Items listed in a dataset:
--- --- ---

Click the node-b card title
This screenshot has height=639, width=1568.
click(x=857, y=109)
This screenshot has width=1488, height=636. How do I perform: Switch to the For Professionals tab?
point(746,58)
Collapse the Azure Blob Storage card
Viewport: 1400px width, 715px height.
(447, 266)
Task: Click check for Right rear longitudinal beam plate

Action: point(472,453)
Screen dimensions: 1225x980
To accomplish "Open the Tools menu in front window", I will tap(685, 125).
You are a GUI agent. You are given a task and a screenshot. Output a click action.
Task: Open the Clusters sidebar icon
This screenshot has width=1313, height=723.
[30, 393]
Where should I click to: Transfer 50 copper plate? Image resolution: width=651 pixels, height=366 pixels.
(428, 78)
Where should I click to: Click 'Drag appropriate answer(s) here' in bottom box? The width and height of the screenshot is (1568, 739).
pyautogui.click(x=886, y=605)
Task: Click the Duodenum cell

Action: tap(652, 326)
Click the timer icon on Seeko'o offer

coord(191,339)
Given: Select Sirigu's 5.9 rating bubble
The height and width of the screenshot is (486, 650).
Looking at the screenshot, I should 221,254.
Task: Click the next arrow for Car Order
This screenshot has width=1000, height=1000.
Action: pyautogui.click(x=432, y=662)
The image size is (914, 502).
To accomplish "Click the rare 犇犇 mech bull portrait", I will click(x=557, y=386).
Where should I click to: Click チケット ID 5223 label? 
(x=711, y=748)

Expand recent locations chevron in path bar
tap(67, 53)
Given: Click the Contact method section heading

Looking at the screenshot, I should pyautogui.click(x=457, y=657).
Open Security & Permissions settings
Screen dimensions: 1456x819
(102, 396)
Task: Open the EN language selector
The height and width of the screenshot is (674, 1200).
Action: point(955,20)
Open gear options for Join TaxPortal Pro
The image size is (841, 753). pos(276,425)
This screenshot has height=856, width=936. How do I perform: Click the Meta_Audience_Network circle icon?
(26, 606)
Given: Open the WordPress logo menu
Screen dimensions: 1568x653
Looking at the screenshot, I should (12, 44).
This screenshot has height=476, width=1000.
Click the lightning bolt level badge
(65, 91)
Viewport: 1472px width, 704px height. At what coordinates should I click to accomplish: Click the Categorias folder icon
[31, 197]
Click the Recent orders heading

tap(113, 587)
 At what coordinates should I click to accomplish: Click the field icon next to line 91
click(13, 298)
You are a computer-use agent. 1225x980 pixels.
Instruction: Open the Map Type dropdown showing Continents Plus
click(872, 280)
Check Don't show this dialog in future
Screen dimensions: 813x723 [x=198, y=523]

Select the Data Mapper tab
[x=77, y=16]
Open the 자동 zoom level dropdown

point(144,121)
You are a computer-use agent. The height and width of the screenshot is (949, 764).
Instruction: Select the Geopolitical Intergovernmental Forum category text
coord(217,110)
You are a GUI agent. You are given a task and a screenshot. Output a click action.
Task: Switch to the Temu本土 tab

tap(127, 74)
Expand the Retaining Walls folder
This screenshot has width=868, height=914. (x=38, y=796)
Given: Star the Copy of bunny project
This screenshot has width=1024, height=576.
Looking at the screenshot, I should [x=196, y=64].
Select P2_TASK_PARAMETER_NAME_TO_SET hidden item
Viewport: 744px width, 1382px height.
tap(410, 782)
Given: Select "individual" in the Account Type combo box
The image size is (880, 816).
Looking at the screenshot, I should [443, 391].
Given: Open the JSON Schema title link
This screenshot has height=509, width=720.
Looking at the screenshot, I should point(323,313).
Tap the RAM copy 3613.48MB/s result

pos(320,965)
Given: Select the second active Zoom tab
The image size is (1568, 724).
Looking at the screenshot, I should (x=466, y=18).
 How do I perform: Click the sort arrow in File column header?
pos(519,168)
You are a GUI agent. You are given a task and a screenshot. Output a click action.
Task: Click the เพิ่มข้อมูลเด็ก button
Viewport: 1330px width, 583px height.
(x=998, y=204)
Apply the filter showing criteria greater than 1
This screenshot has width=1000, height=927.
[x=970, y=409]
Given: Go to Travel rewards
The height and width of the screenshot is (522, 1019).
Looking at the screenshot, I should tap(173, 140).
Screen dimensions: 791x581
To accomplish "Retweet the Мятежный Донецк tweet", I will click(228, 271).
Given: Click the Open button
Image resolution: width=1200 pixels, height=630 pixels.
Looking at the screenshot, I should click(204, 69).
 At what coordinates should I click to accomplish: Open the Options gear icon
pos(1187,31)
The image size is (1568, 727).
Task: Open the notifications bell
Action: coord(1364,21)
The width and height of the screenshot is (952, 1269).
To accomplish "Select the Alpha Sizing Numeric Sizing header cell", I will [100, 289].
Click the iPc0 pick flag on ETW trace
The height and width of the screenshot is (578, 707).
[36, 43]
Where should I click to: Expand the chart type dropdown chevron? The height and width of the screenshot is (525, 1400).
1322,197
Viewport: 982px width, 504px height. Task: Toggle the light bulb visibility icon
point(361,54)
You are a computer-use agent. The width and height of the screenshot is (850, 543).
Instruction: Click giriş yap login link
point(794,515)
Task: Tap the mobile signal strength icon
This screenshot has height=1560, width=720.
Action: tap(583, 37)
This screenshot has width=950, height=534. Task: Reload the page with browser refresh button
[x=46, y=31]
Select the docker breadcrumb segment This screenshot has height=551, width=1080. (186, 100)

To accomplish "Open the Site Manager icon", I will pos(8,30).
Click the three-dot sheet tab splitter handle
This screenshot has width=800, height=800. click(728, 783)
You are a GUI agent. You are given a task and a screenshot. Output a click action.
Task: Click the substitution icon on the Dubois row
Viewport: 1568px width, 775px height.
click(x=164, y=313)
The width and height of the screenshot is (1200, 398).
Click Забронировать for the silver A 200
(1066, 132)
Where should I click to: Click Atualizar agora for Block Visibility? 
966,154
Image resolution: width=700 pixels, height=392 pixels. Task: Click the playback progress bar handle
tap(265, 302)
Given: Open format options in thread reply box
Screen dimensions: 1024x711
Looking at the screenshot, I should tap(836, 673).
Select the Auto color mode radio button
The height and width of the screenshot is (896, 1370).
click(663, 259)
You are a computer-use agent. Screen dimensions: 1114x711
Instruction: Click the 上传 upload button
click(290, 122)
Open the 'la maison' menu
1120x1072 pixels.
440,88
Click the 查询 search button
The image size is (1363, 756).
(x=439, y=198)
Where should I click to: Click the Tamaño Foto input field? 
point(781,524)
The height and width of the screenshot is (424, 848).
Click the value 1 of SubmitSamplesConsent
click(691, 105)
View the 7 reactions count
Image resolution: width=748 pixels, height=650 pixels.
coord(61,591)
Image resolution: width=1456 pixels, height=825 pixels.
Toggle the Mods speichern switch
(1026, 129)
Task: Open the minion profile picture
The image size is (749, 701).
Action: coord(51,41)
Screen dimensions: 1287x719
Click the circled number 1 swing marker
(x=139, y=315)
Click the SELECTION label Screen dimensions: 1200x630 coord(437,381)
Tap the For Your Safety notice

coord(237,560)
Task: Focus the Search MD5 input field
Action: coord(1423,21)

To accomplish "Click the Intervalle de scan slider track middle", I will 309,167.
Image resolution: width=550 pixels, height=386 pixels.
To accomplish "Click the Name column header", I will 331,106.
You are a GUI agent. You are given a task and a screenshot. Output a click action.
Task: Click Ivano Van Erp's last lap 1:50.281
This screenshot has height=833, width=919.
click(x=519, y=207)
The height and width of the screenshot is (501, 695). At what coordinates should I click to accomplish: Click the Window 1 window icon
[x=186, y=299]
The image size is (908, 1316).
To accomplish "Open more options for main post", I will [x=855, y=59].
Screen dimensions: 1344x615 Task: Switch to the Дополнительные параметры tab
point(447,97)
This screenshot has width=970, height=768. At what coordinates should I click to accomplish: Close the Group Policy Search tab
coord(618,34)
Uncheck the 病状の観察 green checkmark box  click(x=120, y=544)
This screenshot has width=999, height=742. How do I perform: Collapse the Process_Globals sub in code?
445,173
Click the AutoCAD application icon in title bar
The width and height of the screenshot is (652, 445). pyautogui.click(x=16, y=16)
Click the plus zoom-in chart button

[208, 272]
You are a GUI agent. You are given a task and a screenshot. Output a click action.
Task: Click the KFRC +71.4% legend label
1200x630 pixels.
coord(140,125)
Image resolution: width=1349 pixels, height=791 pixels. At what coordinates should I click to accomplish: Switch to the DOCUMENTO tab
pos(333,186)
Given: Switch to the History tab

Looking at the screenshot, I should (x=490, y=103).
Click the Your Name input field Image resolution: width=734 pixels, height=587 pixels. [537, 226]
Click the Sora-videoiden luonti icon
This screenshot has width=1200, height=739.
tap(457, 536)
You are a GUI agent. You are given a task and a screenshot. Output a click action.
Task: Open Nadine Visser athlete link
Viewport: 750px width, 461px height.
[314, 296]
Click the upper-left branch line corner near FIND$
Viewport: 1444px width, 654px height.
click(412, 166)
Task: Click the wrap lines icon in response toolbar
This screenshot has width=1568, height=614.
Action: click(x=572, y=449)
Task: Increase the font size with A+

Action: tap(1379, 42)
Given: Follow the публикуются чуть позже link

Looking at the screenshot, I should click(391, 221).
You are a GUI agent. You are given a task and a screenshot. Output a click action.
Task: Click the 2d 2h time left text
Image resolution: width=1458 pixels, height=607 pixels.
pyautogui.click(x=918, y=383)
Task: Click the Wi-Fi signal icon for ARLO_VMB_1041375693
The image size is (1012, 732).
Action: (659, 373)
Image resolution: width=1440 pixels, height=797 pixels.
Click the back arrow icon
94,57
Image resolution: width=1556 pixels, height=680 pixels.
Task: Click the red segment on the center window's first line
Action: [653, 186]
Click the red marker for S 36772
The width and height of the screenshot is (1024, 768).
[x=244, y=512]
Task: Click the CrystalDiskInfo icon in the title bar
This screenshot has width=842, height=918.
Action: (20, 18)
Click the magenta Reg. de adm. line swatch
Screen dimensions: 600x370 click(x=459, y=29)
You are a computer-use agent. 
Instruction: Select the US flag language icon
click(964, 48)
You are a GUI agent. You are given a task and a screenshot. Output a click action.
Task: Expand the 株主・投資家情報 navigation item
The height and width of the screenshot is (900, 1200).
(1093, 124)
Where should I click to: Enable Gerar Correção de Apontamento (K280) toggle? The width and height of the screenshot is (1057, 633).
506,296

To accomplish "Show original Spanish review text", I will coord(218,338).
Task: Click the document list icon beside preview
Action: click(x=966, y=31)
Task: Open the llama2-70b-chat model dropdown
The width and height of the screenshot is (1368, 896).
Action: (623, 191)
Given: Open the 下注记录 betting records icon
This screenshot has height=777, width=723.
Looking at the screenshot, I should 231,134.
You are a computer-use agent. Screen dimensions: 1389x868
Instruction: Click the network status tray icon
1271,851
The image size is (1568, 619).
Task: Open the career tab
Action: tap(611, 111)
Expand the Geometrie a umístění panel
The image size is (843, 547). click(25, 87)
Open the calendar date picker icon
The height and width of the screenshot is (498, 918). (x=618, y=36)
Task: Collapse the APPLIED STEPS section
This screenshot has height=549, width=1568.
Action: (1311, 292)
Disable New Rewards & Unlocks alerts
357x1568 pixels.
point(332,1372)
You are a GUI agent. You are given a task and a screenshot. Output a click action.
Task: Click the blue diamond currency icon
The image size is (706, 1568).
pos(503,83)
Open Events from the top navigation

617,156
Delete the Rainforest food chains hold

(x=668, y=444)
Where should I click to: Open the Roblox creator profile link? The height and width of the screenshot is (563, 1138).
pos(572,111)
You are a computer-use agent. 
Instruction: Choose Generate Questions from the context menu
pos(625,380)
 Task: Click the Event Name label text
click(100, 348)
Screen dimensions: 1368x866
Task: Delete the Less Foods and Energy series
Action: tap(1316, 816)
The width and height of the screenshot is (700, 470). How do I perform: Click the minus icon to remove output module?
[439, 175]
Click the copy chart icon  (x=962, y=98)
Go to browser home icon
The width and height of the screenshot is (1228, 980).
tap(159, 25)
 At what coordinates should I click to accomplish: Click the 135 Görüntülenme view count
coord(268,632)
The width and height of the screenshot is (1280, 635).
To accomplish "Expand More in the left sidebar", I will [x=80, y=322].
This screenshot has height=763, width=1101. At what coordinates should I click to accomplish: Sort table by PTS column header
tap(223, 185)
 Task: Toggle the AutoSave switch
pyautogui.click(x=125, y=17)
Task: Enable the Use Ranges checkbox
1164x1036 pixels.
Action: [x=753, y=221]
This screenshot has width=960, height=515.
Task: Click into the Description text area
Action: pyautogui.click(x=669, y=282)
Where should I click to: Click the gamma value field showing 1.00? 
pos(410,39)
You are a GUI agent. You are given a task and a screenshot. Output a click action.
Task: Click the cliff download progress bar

--- --- ---

Exercise prompt
Retype exactly, and only, the lines above from the one where "Given: Select Sirigu's 5.9 rating bubble" occurs up to and including the one where "You are a computer-use agent. The height" occurs.

Output
Given: Select Sirigu's 5.9 rating bubble
The height and width of the screenshot is (486, 650).
Looking at the screenshot, I should 221,254.
Task: Click the next arrow for Car Order
This screenshot has width=1000, height=1000.
Action: pyautogui.click(x=432, y=662)
The image size is (914, 502).
To accomplish "Click the rare 犇犇 mech bull portrait", I will click(x=557, y=386).
Where should I click to: Click チケット ID 5223 label? 
(x=711, y=748)

Expand recent locations chevron in path bar
tap(67, 53)
Given: Click the Contact method section heading

Looking at the screenshot, I should pyautogui.click(x=457, y=657).
Open Security & Permissions settings
Screen dimensions: 1456x819
(102, 396)
Task: Open the EN language selector
The height and width of the screenshot is (674, 1200).
Action: point(955,20)
Open gear options for Join TaxPortal Pro
The image size is (841, 753). pos(276,425)
This screenshot has height=856, width=936. How do I perform: Click the Meta_Audience_Network circle icon?
(26, 606)
Given: Open the WordPress logo menu
Screen dimensions: 1568x653
Looking at the screenshot, I should (12, 44).
This screenshot has height=476, width=1000.
Click the lightning bolt level badge
(65, 91)
Viewport: 1472px width, 704px height. At what coordinates should I click to accomplish: Click the Categorias folder icon
[31, 197]
Click the Recent orders heading

tap(113, 587)
 At what coordinates should I click to accomplish: Click the field icon next to line 91
click(13, 298)
You are a computer-use agent. 1225x980 pixels.
Instruction: Open the Map Type dropdown showing Continents Plus
click(872, 280)
Check Don't show this dialog in future
Screen dimensions: 813x723 [x=198, y=523]

Select the Data Mapper tab
[x=77, y=16]
Open the 자동 zoom level dropdown

point(144,121)
You are a computer-use agent. The height and width of the screenshot is (949, 764).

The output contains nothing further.